By exhibiting a variety of pieces in only one color, focus is directed toward materials, as a monochromatic display offers the ability to compare different media in a uniform and accessible way. Jasper Johns, of course, placed great importance upon the painting as object, blurring the distinction between canvas as painting and canvas as canvas. The objects that he is most famous for depicting are those that cannot be represented as anything other than themselves—maps, targets, and numbers—regardless of media. These motifs are all showcased in the exhibition, in multiple forms. Johns’ early encaustics and sculp-metal works, in particular, demonstrate his goals of art-as-object. Sculp-metal is an especially fitting material for the exhibition, as it is a naturally silvery gray substance applied much like a thick paint, but it hardens into a solid form. Paint as object, indeed.

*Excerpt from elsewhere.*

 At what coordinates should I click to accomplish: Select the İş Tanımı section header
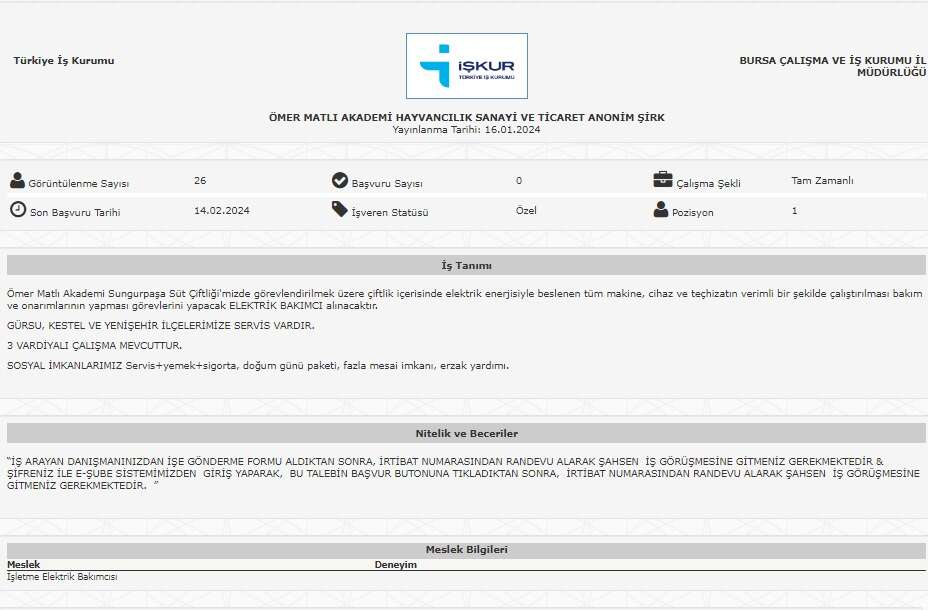[466, 266]
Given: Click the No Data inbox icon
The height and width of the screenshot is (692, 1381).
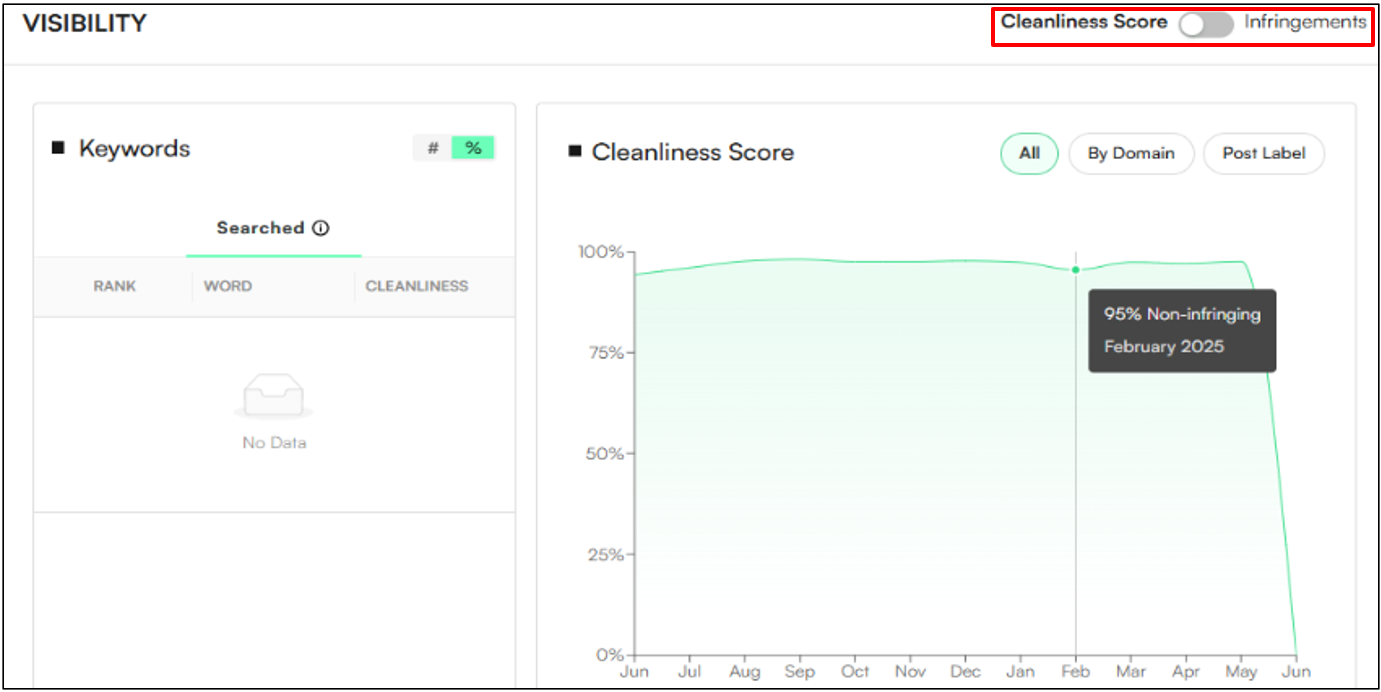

It is this emphasis on material and concept that makes Gray so successful as an exhibition. Johns actually had what is sometimes referred to as his “gray period” from the years 1961 to 1966, when he moved from New York City to South Carolina, after severing his ties with artist Robert Rauschenberg. Certainly, there is a melancholy to many of Johns’ pieces from this time—they seem more personal than anything he had done before. However, Gray curators James Rondeau and Douglas Druick have, thankfully, opted to dismantle simplistic notions of a melancholic gray period, opting to showcase the humor and wit that occupied Johns’ canvases.
Johns himself has stated that one of his primary goals in using gray in his works stems from the goal of emptying his art of any emotions colors might elicit. Gray can, however, be associated with sadness, and the personal aspect of this period cannot be ignored altogether. The exhibition acknowledges this, but manages to maintain its emphasis on material and the concepts behind Johns’ work.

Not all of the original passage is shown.